REQUIRED ACTION — Repeat the entries exactly as they appear.

──────

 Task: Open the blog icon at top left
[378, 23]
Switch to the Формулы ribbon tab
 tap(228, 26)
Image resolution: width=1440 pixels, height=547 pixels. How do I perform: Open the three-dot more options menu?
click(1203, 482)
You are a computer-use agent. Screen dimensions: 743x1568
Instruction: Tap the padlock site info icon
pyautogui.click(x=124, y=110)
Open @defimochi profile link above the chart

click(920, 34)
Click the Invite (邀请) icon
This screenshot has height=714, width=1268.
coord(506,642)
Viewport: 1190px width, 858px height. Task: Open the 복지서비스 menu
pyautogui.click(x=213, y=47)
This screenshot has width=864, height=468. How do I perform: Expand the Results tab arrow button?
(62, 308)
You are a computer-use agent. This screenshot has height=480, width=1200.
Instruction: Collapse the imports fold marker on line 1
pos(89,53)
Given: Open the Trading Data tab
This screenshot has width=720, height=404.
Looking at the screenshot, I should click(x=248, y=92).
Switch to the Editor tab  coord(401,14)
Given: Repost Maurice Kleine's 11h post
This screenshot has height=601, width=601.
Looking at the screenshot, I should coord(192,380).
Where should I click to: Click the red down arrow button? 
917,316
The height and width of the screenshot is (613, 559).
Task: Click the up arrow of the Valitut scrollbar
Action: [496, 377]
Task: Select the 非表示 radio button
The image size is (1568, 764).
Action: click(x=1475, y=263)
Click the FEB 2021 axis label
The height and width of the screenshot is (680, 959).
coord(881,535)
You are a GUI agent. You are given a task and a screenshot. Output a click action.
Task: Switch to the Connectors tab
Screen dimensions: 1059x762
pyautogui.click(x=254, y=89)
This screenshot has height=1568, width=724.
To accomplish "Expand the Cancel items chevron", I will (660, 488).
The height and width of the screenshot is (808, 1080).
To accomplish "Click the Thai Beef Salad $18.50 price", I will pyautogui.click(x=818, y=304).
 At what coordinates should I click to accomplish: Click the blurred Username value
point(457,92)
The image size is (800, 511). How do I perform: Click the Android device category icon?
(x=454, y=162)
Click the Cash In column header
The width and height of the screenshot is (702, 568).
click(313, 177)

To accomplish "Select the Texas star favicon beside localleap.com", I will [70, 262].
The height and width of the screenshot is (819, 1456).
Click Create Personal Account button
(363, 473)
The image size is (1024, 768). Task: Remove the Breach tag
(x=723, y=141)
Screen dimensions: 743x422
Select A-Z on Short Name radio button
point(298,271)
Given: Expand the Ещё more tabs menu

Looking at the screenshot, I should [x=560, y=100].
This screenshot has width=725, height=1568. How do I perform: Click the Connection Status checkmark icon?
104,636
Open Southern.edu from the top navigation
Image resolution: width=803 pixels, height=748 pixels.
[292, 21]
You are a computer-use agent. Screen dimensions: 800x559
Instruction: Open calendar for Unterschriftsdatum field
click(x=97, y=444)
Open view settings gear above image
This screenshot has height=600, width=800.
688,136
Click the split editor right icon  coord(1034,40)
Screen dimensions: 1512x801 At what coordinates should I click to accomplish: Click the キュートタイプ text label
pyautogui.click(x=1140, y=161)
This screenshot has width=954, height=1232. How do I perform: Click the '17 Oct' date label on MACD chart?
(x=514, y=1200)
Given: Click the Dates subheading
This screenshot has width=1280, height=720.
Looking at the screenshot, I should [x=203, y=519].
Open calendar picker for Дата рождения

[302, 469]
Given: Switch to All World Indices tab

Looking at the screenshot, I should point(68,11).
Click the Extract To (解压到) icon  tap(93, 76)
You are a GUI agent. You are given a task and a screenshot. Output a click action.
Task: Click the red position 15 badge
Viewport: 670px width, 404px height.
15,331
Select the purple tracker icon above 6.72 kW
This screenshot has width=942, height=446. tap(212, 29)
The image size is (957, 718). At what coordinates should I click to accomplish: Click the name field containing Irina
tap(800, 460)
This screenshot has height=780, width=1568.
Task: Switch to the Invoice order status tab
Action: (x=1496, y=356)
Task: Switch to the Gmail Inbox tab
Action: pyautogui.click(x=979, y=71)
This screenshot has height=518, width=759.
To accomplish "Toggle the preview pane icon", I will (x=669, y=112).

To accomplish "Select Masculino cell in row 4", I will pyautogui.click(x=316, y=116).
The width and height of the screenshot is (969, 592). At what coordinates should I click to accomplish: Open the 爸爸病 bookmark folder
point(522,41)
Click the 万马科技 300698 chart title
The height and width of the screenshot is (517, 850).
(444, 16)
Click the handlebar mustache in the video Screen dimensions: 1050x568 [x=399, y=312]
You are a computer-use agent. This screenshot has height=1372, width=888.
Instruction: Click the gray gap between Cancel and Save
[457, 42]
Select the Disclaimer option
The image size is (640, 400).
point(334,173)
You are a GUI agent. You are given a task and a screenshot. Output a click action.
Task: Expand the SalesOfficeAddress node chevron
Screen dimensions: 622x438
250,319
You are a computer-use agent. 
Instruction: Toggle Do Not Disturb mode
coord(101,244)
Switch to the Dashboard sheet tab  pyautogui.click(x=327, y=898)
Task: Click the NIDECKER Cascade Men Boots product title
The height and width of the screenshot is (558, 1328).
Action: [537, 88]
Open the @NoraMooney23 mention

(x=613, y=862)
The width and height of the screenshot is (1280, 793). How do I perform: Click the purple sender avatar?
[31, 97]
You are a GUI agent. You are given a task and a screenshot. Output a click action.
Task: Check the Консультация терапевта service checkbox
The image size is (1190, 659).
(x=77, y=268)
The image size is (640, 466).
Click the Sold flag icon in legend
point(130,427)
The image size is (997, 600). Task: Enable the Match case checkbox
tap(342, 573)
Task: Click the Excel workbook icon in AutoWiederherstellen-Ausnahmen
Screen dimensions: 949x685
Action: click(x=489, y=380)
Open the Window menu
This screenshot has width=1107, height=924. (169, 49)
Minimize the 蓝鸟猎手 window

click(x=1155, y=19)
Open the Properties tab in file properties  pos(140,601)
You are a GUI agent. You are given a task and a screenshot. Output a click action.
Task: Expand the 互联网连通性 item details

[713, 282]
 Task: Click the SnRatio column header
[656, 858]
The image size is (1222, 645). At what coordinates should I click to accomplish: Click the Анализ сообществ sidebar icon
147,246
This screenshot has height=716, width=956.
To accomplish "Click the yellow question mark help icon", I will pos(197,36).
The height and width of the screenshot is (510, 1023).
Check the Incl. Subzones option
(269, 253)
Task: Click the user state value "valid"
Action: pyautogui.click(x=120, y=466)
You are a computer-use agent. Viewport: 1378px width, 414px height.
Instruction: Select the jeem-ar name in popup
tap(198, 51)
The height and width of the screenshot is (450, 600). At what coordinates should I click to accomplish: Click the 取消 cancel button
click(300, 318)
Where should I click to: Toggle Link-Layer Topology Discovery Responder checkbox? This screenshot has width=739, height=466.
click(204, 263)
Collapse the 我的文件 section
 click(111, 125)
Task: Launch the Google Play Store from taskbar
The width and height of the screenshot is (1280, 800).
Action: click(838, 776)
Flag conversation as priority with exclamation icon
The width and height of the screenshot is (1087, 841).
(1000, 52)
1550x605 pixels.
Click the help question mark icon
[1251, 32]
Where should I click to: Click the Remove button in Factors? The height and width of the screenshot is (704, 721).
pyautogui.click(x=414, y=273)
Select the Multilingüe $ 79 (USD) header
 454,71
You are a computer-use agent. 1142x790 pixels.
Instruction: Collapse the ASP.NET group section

──────

RESULT FOR THIS TASK —
 Task: Open the blog icon at top left
[378, 23]
Switch to the Формулы ribbon tab
 tap(228, 26)
Image resolution: width=1440 pixels, height=547 pixels. How do I perform: Open the three-dot more options menu?
click(1203, 482)
You are a computer-use agent. Screen dimensions: 743x1568
Instruction: Tap the padlock site info icon
pyautogui.click(x=124, y=110)
Open @defimochi profile link above the chart

click(920, 34)
Click the Invite (邀请) icon
This screenshot has height=714, width=1268.
coord(506,642)
Viewport: 1190px width, 858px height. Task: Open the 복지서비스 menu
pyautogui.click(x=213, y=47)
This screenshot has width=864, height=468. How do I perform: Expand the Results tab arrow button?
(62, 308)
You are a computer-use agent. This screenshot has height=480, width=1200.
Instruction: Collapse the imports fold marker on line 1
pos(89,53)
Given: Open the Trading Data tab
This screenshot has width=720, height=404.
Looking at the screenshot, I should click(x=248, y=92).
Switch to the Editor tab  coord(401,14)
Given: Repost Maurice Kleine's 11h post
This screenshot has height=601, width=601.
Looking at the screenshot, I should coord(192,380).
Where should I click to: Click the red down arrow button? 
917,316
The height and width of the screenshot is (613, 559).
Task: Click the up arrow of the Valitut scrollbar
Action: [496, 377]
Task: Select the 非表示 radio button
The image size is (1568, 764).
Action: click(x=1475, y=263)
Click the FEB 2021 axis label
The height and width of the screenshot is (680, 959).
coord(881,535)
You are a GUI agent. You are given a task and a screenshot. Output a click action.
Task: Switch to the Connectors tab
Screen dimensions: 1059x762
pyautogui.click(x=254, y=89)
This screenshot has height=1568, width=724.
To accomplish "Expand the Cancel items chevron", I will (660, 488).
The height and width of the screenshot is (808, 1080).
To accomplish "Click the Thai Beef Salad $18.50 price", I will pyautogui.click(x=818, y=304).
 At what coordinates should I click to accomplish: Click the blurred Username value
point(457,92)
The image size is (800, 511). How do I perform: Click the Android device category icon?
(x=454, y=162)
Click the Cash In column header
The width and height of the screenshot is (702, 568).
click(313, 177)

To accomplish "Select the Texas star favicon beside localleap.com", I will [70, 262].
The height and width of the screenshot is (819, 1456).
Click Create Personal Account button
(363, 473)
The image size is (1024, 768). Task: Remove the Breach tag
(x=723, y=141)
Screen dimensions: 743x422
Select A-Z on Short Name radio button
point(298,271)
Given: Expand the Ещё more tabs menu

Looking at the screenshot, I should [x=560, y=100].
This screenshot has width=725, height=1568. How do I perform: Click the Connection Status checkmark icon?
104,636
Open Southern.edu from the top navigation
Image resolution: width=803 pixels, height=748 pixels.
[292, 21]
You are a computer-use agent. Screen dimensions: 800x559
Instruction: Open calendar for Unterschriftsdatum field
click(x=97, y=444)
Open view settings gear above image
This screenshot has height=600, width=800.
688,136
Click the split editor right icon  coord(1034,40)
Screen dimensions: 1512x801 At what coordinates should I click to accomplish: Click the キュートタイプ text label
pyautogui.click(x=1140, y=161)
This screenshot has width=954, height=1232. How do I perform: Click the '17 Oct' date label on MACD chart?
(x=514, y=1200)
Given: Click the Dates subheading
This screenshot has width=1280, height=720.
Looking at the screenshot, I should [x=203, y=519].
Open calendar picker for Дата рождения

[302, 469]
Given: Switch to All World Indices tab

Looking at the screenshot, I should point(68,11).
Click the Extract To (解压到) icon  tap(93, 76)
You are a GUI agent. You are given a task and a screenshot. Output a click action.
Task: Click the red position 15 badge
Viewport: 670px width, 404px height.
15,331
Select the purple tracker icon above 6.72 kW
This screenshot has width=942, height=446. tap(212, 29)
The image size is (957, 718). At what coordinates should I click to accomplish: Click the name field containing Irina
tap(800, 460)
This screenshot has height=780, width=1568.
Task: Switch to the Invoice order status tab
Action: (x=1496, y=356)
Task: Switch to the Gmail Inbox tab
Action: pyautogui.click(x=979, y=71)
This screenshot has height=518, width=759.
To accomplish "Toggle the preview pane icon", I will (x=669, y=112).

To accomplish "Select Masculino cell in row 4", I will pyautogui.click(x=316, y=116).
The width and height of the screenshot is (969, 592). At what coordinates should I click to accomplish: Open the 爸爸病 bookmark folder
point(522,41)
Click the 万马科技 300698 chart title
The height and width of the screenshot is (517, 850).
(444, 16)
Click the handlebar mustache in the video Screen dimensions: 1050x568 [x=399, y=312]
You are a computer-use agent. This screenshot has height=1372, width=888.
Instruction: Click the gray gap between Cancel and Save
[457, 42]
Select the Disclaimer option
The image size is (640, 400).
point(334,173)
You are a GUI agent. You are given a task and a screenshot. Output a click action.
Task: Expand the SalesOfficeAddress node chevron
Screen dimensions: 622x438
250,319
You are a computer-use agent. 
Instruction: Toggle Do Not Disturb mode
coord(101,244)
Switch to the Dashboard sheet tab  pyautogui.click(x=327, y=898)
Task: Click the NIDECKER Cascade Men Boots product title
The height and width of the screenshot is (558, 1328).
Action: [537, 88]
Open the @NoraMooney23 mention

(x=613, y=862)
The width and height of the screenshot is (1280, 793). How do I perform: Click the purple sender avatar?
[31, 97]
You are a GUI agent. You are given a task and a screenshot. Output a click action.
Task: Check the Консультация терапевта service checkbox
The image size is (1190, 659).
(x=77, y=268)
The image size is (640, 466).
Click the Sold flag icon in legend
point(130,427)
The image size is (997, 600). Task: Enable the Match case checkbox
tap(342, 573)
Task: Click the Excel workbook icon in AutoWiederherstellen-Ausnahmen
Screen dimensions: 949x685
Action: click(x=489, y=380)
Open the Window menu
This screenshot has width=1107, height=924. (169, 49)
Minimize the 蓝鸟猎手 window

click(x=1155, y=19)
Open the Properties tab in file properties  pos(140,601)
You are a GUI agent. You are given a task and a screenshot. Output a click action.
Task: Expand the 互联网连通性 item details

[713, 282]
 Task: Click the SnRatio column header
[656, 858]
The image size is (1222, 645). At what coordinates should I click to accomplish: Click the Анализ сообществ sidebar icon
147,246
This screenshot has height=716, width=956.
To accomplish "Click the yellow question mark help icon", I will pos(197,36).
The height and width of the screenshot is (510, 1023).
Check the Incl. Subzones option
(269, 253)
Task: Click the user state value "valid"
Action: pyautogui.click(x=120, y=466)
You are a computer-use agent. Viewport: 1378px width, 414px height.
Instruction: Select the jeem-ar name in popup
tap(198, 51)
The height and width of the screenshot is (450, 600). At what coordinates should I click to accomplish: Click the 取消 cancel button
click(300, 318)
Where should I click to: Toggle Link-Layer Topology Discovery Responder checkbox? This screenshot has width=739, height=466.
click(204, 263)
Collapse the 我的文件 section
 click(111, 125)
Task: Launch the Google Play Store from taskbar
The width and height of the screenshot is (1280, 800).
Action: click(838, 776)
Flag conversation as priority with exclamation icon
The width and height of the screenshot is (1087, 841).
(1000, 52)
1550x605 pixels.
Click the help question mark icon
[1251, 32]
Where should I click to: Click the Remove button in Factors? The height and width of the screenshot is (704, 721).
pyautogui.click(x=414, y=273)
Select the Multilingüe $ 79 (USD) header
 454,71
You are a computer-use agent. 1142x790 pixels.
Instruction: Collapse the ASP.NET group section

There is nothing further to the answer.